Thailand’s casino legalization won’t affect Vietnam market: Grand Ho Tram CEO
According to Walter Power, CEO of Grand Ho Tram Resort, Vietnam’s gaming sector is unlikely to be significantly impacted by Thailand’s impending gaming industry deregulation.
With a proposed gaming draft legislation that contains a 17 percent gaming tax and projections that Thais will pay three-quarters of the spending at future entertainment complexes, Thailand is currently moving toward legalizing gambling.
Power, a multi-country gaming industry veteran, downplayed worries about market cannibalization if Thailand builds integrated resorts. Instead, he suggested that Singapore might be more impacted if high rollers who are currently in Malaysia or Singapore decide to go elsewhere. Power spoke at the 6th ASEAN Gaming Summit.

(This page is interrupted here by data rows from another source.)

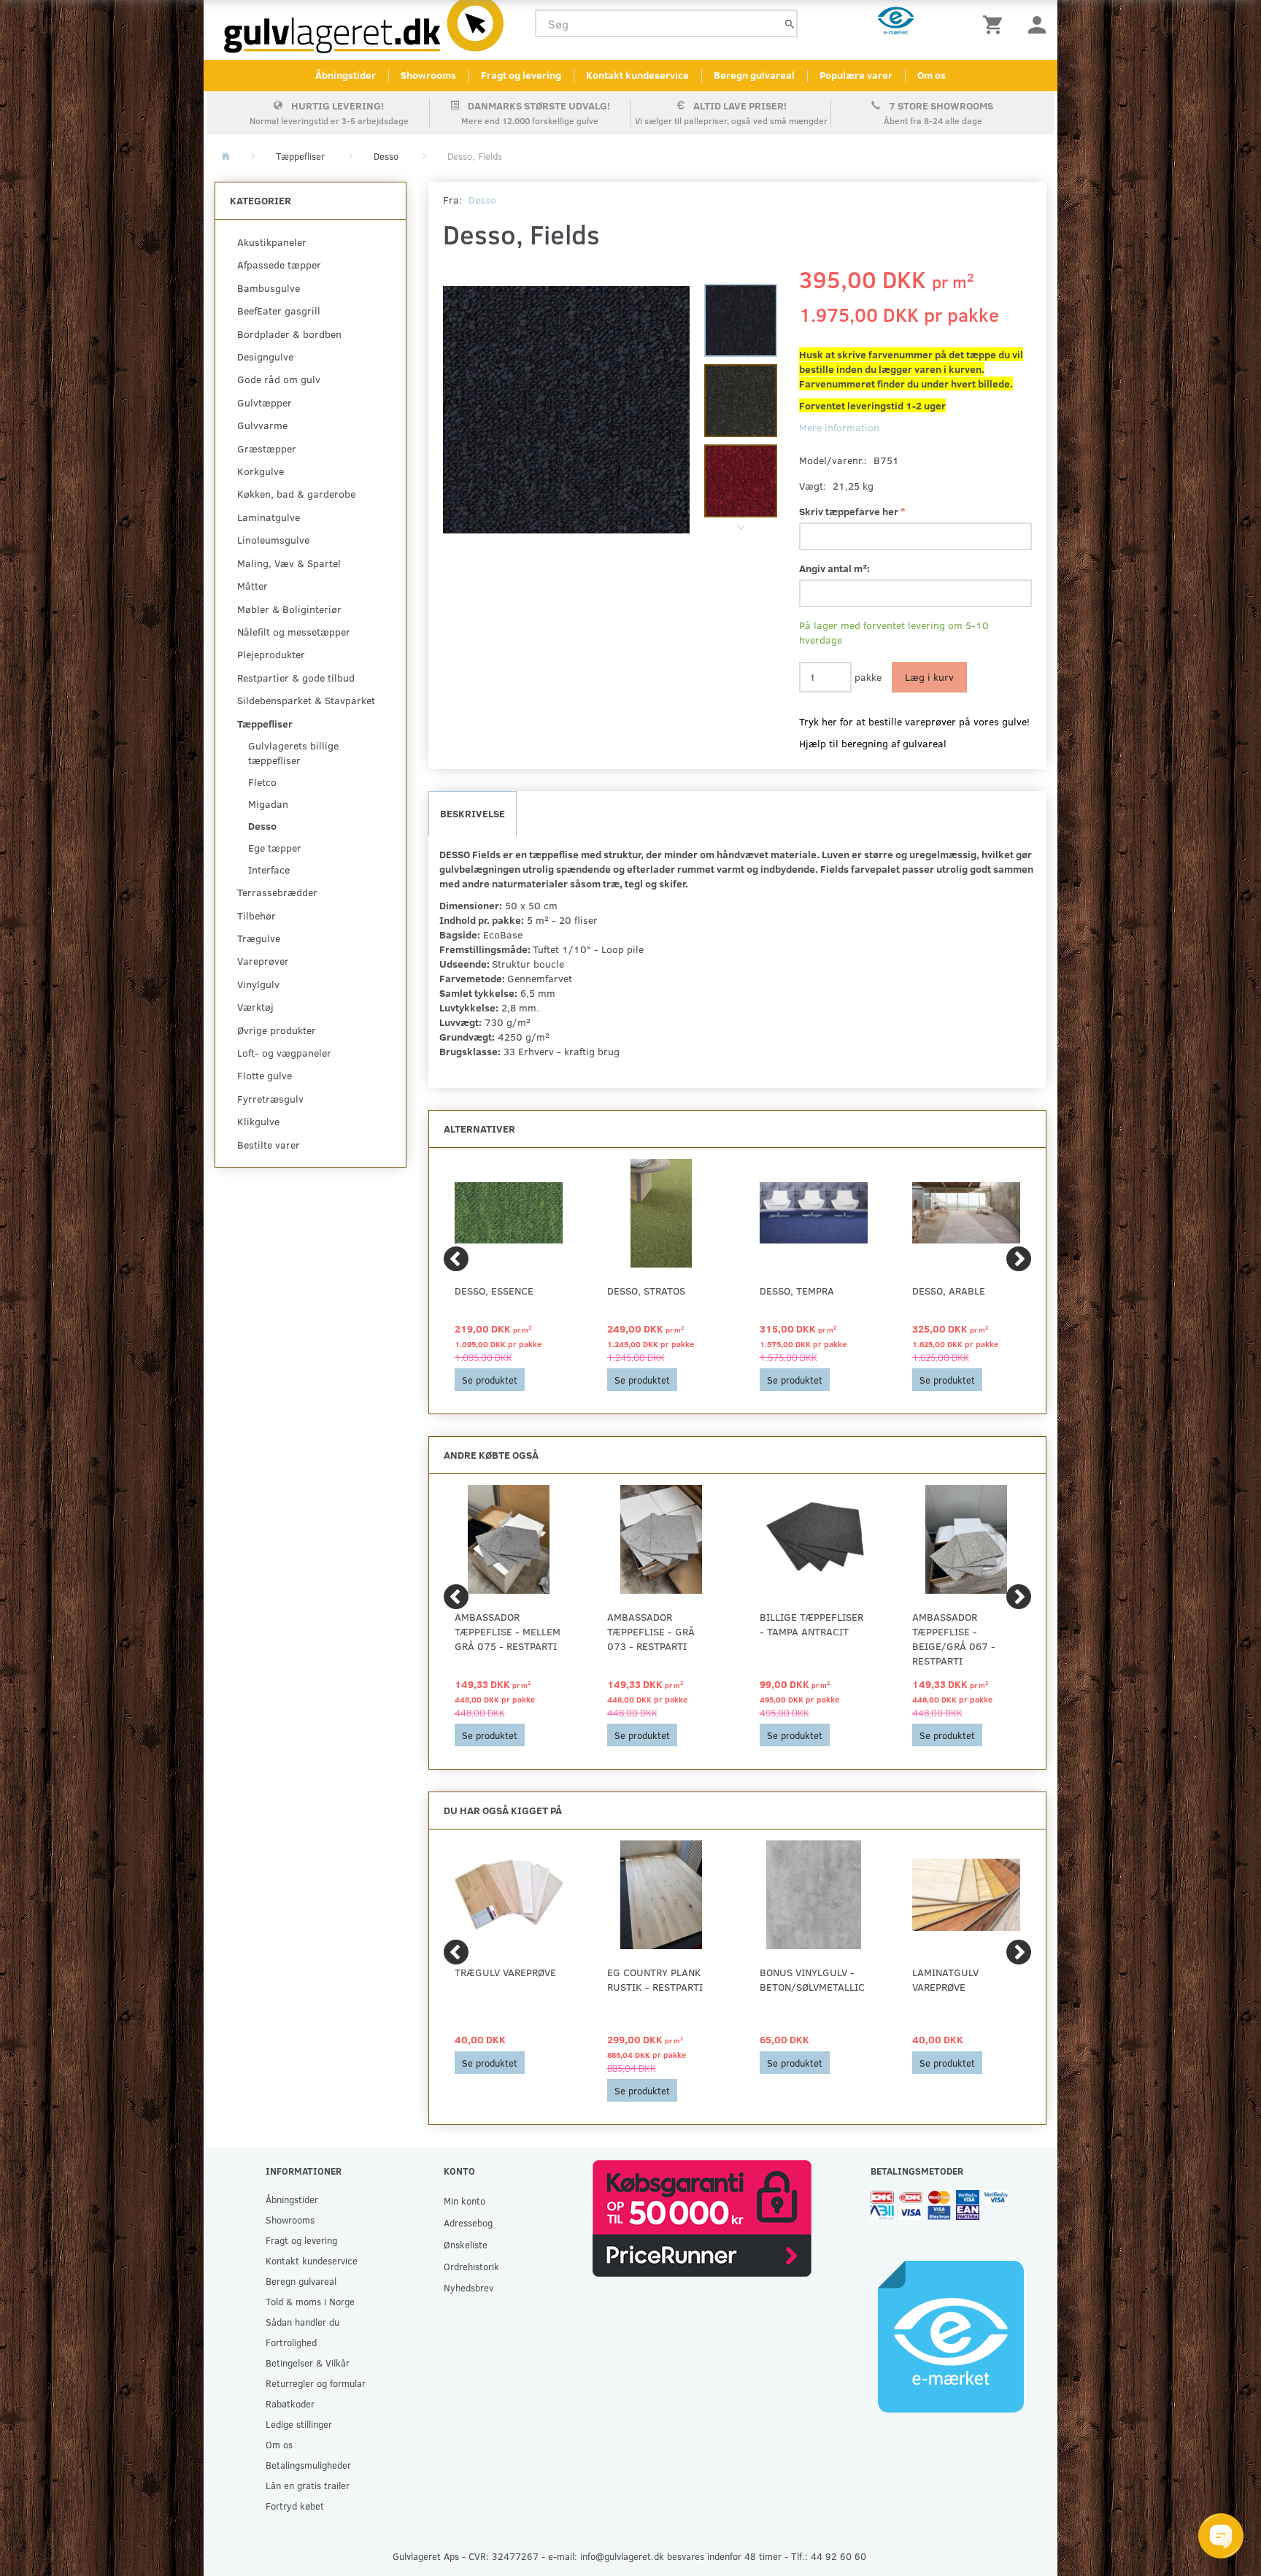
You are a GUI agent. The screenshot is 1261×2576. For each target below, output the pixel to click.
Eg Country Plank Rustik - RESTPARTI (655, 1979)
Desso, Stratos (646, 1290)
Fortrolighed (291, 2342)
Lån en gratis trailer (308, 2485)
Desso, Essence (494, 1290)
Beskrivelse (472, 813)
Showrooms (428, 75)
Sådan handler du (302, 2321)
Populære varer (856, 75)
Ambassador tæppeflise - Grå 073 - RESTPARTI (651, 1631)
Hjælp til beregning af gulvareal (872, 743)
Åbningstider (345, 75)
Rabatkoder (290, 2403)
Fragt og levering (521, 75)
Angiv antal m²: (834, 568)
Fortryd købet (295, 2505)
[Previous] (456, 1258)
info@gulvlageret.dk (622, 2556)
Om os (931, 75)
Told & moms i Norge (310, 2301)
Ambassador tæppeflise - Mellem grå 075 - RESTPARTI (507, 1631)
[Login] (1037, 24)
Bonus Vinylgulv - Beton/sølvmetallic (812, 1979)
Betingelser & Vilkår (308, 2362)
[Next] (1018, 1258)
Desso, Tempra (797, 1290)
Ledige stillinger (299, 2424)
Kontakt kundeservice (637, 75)
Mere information (839, 427)
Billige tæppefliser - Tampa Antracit (811, 1624)
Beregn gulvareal (754, 75)
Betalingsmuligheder (308, 2465)
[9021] (566, 410)
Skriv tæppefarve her (850, 511)
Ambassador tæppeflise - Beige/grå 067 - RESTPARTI (953, 1638)
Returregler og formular (316, 2383)
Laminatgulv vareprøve (945, 1979)
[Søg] (789, 23)
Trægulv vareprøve (505, 1972)
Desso (482, 200)
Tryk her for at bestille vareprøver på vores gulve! (914, 721)
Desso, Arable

He highlighted the need for a strong local component for the development of integrated resorts, mentioning location, management, branding, and financial strength as crucial components. He emphasized the uncertainty surrounding Thailand’s emphasis on local or non-local markets.
Power emphasized Macau’s success by pointing out its proximity to the populous Guangdong Province in addition to its Western-style integrated resorts. He made a comparison to Marina Bay Sands in Singapore, which had to put a greater emphasis on slot machines than gaming tables in order to draw in Malaysian patrons.
Concerning regulatory challenges, Power questioned the effectiveness of Vietnam’s 35% gaming revenue tax, which affects the operator’s ability to provide player incentives and overall property efficacy. In order for Ho Tram to stay competitive in the market, he underlined the need of real estate investment and the need to replace the outdated slot machines.